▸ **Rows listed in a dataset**
::::::
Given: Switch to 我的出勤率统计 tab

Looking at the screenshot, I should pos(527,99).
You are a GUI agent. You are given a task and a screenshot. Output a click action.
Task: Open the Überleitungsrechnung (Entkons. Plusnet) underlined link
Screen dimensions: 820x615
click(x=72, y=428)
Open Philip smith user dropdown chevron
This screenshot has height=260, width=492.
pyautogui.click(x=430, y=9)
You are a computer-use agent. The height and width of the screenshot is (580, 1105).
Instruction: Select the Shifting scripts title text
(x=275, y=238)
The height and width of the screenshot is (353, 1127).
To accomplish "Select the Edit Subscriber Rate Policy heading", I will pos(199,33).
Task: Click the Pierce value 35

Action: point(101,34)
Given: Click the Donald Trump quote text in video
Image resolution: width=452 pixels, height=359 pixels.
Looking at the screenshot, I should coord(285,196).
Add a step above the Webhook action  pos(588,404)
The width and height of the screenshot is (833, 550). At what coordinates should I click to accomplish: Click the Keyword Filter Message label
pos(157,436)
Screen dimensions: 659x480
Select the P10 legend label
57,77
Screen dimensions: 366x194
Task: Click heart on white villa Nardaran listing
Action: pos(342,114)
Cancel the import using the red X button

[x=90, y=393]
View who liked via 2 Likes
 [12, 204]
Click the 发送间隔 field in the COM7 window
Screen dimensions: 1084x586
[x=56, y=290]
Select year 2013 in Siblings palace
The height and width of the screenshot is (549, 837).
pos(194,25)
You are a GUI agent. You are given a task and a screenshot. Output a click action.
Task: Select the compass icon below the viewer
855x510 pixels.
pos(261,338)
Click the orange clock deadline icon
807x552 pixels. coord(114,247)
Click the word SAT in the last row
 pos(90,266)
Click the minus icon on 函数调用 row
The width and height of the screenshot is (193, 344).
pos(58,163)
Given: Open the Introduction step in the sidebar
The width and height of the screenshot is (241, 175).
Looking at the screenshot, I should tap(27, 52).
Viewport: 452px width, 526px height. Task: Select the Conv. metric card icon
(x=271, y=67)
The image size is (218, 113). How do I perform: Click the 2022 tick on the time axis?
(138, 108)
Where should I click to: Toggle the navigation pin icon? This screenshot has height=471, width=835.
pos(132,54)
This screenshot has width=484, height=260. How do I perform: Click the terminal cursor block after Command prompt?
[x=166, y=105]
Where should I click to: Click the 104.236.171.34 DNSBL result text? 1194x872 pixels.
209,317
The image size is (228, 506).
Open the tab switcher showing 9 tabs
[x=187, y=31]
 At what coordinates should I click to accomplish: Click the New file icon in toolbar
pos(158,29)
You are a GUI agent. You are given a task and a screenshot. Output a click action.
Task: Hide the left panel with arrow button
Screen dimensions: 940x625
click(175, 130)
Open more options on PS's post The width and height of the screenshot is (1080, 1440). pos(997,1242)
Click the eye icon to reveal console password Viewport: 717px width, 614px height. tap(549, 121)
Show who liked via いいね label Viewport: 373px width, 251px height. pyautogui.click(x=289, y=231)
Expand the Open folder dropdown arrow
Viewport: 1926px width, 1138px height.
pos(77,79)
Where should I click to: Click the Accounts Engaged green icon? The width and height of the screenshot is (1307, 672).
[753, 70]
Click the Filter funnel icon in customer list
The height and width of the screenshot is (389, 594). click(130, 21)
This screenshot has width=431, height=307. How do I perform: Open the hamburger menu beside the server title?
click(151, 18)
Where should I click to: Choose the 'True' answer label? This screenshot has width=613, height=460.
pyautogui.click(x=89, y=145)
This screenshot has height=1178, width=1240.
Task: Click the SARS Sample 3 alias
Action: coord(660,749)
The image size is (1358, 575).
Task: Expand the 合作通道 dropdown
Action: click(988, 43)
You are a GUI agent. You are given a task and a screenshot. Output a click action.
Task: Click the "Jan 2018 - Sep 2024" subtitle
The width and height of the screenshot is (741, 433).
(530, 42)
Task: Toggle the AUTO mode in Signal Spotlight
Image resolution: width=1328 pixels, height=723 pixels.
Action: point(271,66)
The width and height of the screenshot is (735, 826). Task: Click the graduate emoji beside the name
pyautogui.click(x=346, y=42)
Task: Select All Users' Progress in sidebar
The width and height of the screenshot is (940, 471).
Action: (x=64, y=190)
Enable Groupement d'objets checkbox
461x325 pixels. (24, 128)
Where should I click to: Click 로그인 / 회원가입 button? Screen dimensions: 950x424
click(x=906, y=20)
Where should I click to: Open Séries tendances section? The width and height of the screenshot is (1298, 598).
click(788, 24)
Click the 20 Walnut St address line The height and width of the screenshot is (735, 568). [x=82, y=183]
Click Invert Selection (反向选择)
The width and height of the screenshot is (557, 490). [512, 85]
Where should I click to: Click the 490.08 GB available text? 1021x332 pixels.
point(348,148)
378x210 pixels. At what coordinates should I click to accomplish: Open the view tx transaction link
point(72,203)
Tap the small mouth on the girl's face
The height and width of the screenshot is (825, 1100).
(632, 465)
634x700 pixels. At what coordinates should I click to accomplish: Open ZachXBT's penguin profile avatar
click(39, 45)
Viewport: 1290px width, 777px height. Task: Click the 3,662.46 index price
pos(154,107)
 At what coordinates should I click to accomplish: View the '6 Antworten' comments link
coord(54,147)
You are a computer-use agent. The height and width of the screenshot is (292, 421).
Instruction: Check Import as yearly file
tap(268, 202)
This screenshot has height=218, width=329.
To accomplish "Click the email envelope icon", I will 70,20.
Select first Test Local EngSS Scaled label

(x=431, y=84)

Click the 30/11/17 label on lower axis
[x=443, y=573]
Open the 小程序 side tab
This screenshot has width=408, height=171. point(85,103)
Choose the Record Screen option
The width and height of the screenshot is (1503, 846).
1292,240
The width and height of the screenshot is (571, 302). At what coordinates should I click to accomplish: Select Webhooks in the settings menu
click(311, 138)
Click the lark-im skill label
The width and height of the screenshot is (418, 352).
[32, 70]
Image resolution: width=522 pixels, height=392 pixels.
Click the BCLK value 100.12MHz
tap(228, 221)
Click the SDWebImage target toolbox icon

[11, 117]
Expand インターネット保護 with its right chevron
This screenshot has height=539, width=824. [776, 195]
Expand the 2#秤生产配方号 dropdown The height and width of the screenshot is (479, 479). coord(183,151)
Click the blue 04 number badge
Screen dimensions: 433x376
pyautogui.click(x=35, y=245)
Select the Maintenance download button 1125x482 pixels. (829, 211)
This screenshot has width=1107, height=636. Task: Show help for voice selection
::::::
▸ **GOAL**
Please format every row above as a numbered list, omitting any blank lines.

▸ **TASK OUTPUT**
1. Given: Switch to 我的出勤率统计 tab
2. Looking at the screenshot, I should pos(527,99).
3. You are a GUI agent. You are given a task and a screenshot. Output a click action.
4. Task: Open the Überleitungsrechnung (Entkons. Plusnet) underlined link
5. Screen dimensions: 820x615
6. click(x=72, y=428)
7. Open Philip smith user dropdown chevron
8. This screenshot has height=260, width=492.
9. pyautogui.click(x=430, y=9)
10. You are a computer-use agent. The height and width of the screenshot is (580, 1105).
11. Instruction: Select the Shifting scripts title text
12. (x=275, y=238)
13. The height and width of the screenshot is (353, 1127).
14. To accomplish "Select the Edit Subscriber Rate Policy heading", I will pos(199,33).
15. Task: Click the Pierce value 35
16. Action: point(101,34)
17. Given: Click the Donald Trump quote text in video
18. Image resolution: width=452 pixels, height=359 pixels.
19. Looking at the screenshot, I should coord(285,196).
20. Add a step above the Webhook action  pos(588,404)
21. The width and height of the screenshot is (833, 550). At what coordinates should I click to accomplish: Click the Keyword Filter Message label
22. pos(157,436)
23. Screen dimensions: 659x480
24. Select the P10 legend label
25. 57,77
26. Screen dimensions: 366x194
27. Task: Click heart on white villa Nardaran listing
28. Action: pos(342,114)
29. Cancel the import using the red X button
30. [x=90, y=393]
31. View who liked via 2 Likes
32.  [12, 204]
33. Click the 发送间隔 field in the COM7 window
34. Screen dimensions: 1084x586
35. [x=56, y=290]
36. Select year 2013 in Siblings palace
37. The height and width of the screenshot is (549, 837).
38. pos(194,25)
39. You are a GUI agent. You are given a task and a screenshot. Output a click action.
40. Task: Select the compass icon below the viewer
41. 855x510 pixels.
42. pos(261,338)
43. Click the orange clock deadline icon
44. 807x552 pixels. coord(114,247)
45. Click the word SAT in the last row
46.  pos(90,266)
47. Click the minus icon on 函数调用 row
48. The width and height of the screenshot is (193, 344).
49. pos(58,163)
50. Given: Open the Introduction step in the sidebar
51. The width and height of the screenshot is (241, 175).
52. Looking at the screenshot, I should tap(27, 52).
53. Viewport: 452px width, 526px height. Task: Select the Conv. metric card icon
54. (x=271, y=67)
55. The image size is (218, 113). How do I perform: Click the 2022 tick on the time axis?
56. (138, 108)
57. Where should I click to: Toggle the navigation pin icon? This screenshot has height=471, width=835.
58. pos(132,54)
59. This screenshot has width=484, height=260. How do I perform: Click the terminal cursor block after Command prompt?
60. [x=166, y=105]
61. Where should I click to: Click the 104.236.171.34 DNSBL result text? 1194x872 pixels.
62. 209,317
63. The image size is (228, 506).
64. Open the tab switcher showing 9 tabs
65. [x=187, y=31]
66.  At what coordinates should I click to accomplish: Click the New file icon in toolbar
67. pos(158,29)
68. You are a GUI agent. You are given a task and a screenshot. Output a click action.
69. Task: Hide the left panel with arrow button
70. Screen dimensions: 940x625
71. click(175, 130)
72. Open more options on PS's post The width and height of the screenshot is (1080, 1440). pos(997,1242)
73. Click the eye icon to reveal console password Viewport: 717px width, 614px height. tap(549, 121)
74. Show who liked via いいね label Viewport: 373px width, 251px height. pyautogui.click(x=289, y=231)
75. Expand the Open folder dropdown arrow
76. Viewport: 1926px width, 1138px height.
77. pos(77,79)
78. Where should I click to: Click the Accounts Engaged green icon? The width and height of the screenshot is (1307, 672).
79. [753, 70]
80. Click the Filter funnel icon in customer list
81. The height and width of the screenshot is (389, 594). click(130, 21)
82. This screenshot has width=431, height=307. How do I perform: Open the hamburger menu beside the server title?
83. click(151, 18)
84. Where should I click to: Choose the 'True' answer label? This screenshot has width=613, height=460.
85. pyautogui.click(x=89, y=145)
86. This screenshot has height=1178, width=1240.
87. Task: Click the SARS Sample 3 alias
88. Action: coord(660,749)
89. The image size is (1358, 575).
90. Task: Expand the 合作通道 dropdown
91. Action: click(988, 43)
92. You are a GUI agent. You are given a task and a screenshot. Output a click action.
93. Task: Click the "Jan 2018 - Sep 2024" subtitle
94. The width and height of the screenshot is (741, 433).
95. (530, 42)
96. Task: Toggle the AUTO mode in Signal Spotlight
97. Image resolution: width=1328 pixels, height=723 pixels.
98. Action: point(271,66)
99. The width and height of the screenshot is (735, 826). Task: Click the graduate emoji beside the name
100. pyautogui.click(x=346, y=42)
101. Task: Select All Users' Progress in sidebar
102. The width and height of the screenshot is (940, 471).
103. Action: (x=64, y=190)
104. Enable Groupement d'objets checkbox
105. 461x325 pixels. (24, 128)
106. Where should I click to: Click 로그인 / 회원가입 button? Screen dimensions: 950x424
107. click(x=906, y=20)
108. Where should I click to: Open Séries tendances section? The width and height of the screenshot is (1298, 598).
109. click(788, 24)
110. Click the 20 Walnut St address line The height and width of the screenshot is (735, 568). [x=82, y=183]
111. Click Invert Selection (反向选择)
112. The width and height of the screenshot is (557, 490). [512, 85]
113. Where should I click to: Click the 490.08 GB available text? 1021x332 pixels.
114. point(348,148)
115. 378x210 pixels. At what coordinates should I click to accomplish: Open the view tx transaction link
116. point(72,203)
117. Tap the small mouth on the girl's face
118. The height and width of the screenshot is (825, 1100).
119. (632, 465)
120. 634x700 pixels. At what coordinates should I click to accomplish: Open ZachXBT's penguin profile avatar
121. click(39, 45)
122. Viewport: 1290px width, 777px height. Task: Click the 3,662.46 index price
123. pos(154,107)
124.  At what coordinates should I click to accomplish: View the '6 Antworten' comments link
125. coord(54,147)
126. You are a computer-use agent. The height and width of the screenshot is (292, 421).
127. Instruction: Check Import as yearly file
128. tap(268, 202)
129. This screenshot has height=218, width=329.
130. To accomplish "Click the email envelope icon", I will 70,20.
131. Select first Test Local EngSS Scaled label
132. (x=431, y=84)
133. Click the 30/11/17 label on lower axis
134. [x=443, y=573]
135. Open the 小程序 side tab
136. This screenshot has width=408, height=171. point(85,103)
137. Choose the Record Screen option
138. The width and height of the screenshot is (1503, 846).
139. 1292,240
140. The width and height of the screenshot is (571, 302). At what coordinates should I click to accomplish: Select Webhooks in the settings menu
141. click(311, 138)
142. Click the lark-im skill label
143. The width and height of the screenshot is (418, 352).
144. [32, 70]
145. Image resolution: width=522 pixels, height=392 pixels.
146. Click the BCLK value 100.12MHz
147. tap(228, 221)
148. Click the SDWebImage target toolbox icon
149. [11, 117]
150. Expand インターネット保護 with its right chevron
151. This screenshot has height=539, width=824. [776, 195]
152. Expand the 2#秤生产配方号 dropdown The height and width of the screenshot is (479, 479). coord(183,151)
153. Click the blue 04 number badge
154. Screen dimensions: 433x376
155. pyautogui.click(x=35, y=245)
156. Select the Maintenance download button 1125x482 pixels. (829, 211)
157. This screenshot has width=1107, height=636. Task: Show help for voice selection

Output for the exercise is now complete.